I understand. It's a mama law. Where one is standing feels like the clearest place in the world, even when it is difficult. One's own struggle feels like it is the most important, and one's own experience feels like it is somehow both linked to all others and somehow completely unique. I understand the reflex to compare children, to compare experience, to relate the experience that you are hearing from another parent to your own experience as a parent, or to a parent that you know, or the parent you saw on a TV show. I understand.

I beg you to stop.

As the parent of one child with Asperger's Syndrome and hyperlexia, and another who wears contacts and/or glasses due to surgeries in his first few weeks of life to remove congenital cataracts, I plead with you to stop. My struggle with their issues is my own, and I admit that I feel like it's the most important thing in the world. Their struggles (and my own) feel like they are connected to all other children's issues and also unique. Both of these things are true, but we are living a different life that you genuinely can't understand. It's OK. We are OK.

The thing is, it's been a long week. Potty training an almost four year old boy with Asperger's is damn hard. Potty training is never fun, I know. There is SO MUCH poop, why doesn't anyone ever get real about the poop? But here's the thing: even though Henry is very high functioning, it might take years to potty train him. Please, please stop telling me that "you've never seen someone wearing diapers in his dorm room!" because the reality is that there are autistic people who are not toilet trained at sixteen. There is so much neuro-typicality baggage in that one statement that I have heard countless times since Henry turned three, I can hardly unpack all of it. It's time to step back, and just let us work through this one. If your kid is potty trained, I'm so so so glad for you. Please, unless I am asking, don't tell me more.

I sometimes wonder if I am the only mama with an ASD child that feels like the weight of the world makes my connections with other parents far more difficult. I've come across some amazing blogs by mamas of ASD kids recently that have helped me cry, embrace some of the emotional weight I am carrying about, and realize that while isolated in some ways, I'm not alone. My world has shifted, but if you are a mama I love with a neuro-typical child, please understand that I love you to bits and pieces; I just have fewer pieces of myself to hand about right now. I still need you in my life, I still miss you. I'm just juggling so much with therapy and everything else that the thought of trying to explain all of this every time it comes up is, well, overwhelming.

And at the same time, I feel the weight you must when it comes to talking to me.

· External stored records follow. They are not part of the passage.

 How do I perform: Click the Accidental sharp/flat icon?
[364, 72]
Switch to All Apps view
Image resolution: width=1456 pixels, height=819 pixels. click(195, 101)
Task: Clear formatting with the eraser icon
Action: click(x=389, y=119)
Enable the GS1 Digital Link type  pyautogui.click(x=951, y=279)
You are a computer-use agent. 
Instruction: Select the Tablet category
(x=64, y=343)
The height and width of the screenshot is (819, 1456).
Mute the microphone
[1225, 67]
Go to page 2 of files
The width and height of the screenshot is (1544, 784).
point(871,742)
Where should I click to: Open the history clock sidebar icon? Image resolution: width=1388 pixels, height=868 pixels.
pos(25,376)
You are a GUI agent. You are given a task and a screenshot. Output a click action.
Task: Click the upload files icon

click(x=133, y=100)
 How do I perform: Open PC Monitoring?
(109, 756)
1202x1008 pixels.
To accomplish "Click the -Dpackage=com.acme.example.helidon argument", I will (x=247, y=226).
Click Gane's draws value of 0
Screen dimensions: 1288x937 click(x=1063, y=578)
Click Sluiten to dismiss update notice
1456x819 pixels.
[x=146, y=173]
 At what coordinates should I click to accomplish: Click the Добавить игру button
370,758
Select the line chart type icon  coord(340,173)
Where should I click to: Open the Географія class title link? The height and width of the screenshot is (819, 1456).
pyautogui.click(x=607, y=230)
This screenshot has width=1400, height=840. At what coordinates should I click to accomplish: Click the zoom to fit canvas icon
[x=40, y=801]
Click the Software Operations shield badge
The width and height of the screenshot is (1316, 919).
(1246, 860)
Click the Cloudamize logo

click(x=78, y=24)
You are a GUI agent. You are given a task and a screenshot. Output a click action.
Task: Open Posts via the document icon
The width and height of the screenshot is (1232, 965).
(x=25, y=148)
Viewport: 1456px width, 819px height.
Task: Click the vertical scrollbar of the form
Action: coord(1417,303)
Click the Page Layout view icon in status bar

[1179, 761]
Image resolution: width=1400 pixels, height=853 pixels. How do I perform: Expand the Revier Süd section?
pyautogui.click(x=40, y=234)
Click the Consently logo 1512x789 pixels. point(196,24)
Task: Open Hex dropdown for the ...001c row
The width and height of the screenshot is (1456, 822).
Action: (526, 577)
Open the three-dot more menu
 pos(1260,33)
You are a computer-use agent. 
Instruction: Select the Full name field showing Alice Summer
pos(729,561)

How many times have I thought "How lucky I am to have two beautiful boys, who are doing so well, and who don't have a major medical issue that requires full time nursing care?" or "How lucky I am that my children can move on their own and feed themselves?" I shouldn't feel like my issues are the worst, because I know that they aren't. But, I am every parent. My children are the center of the universe. It's a mama law. It's OK. I understand. I do.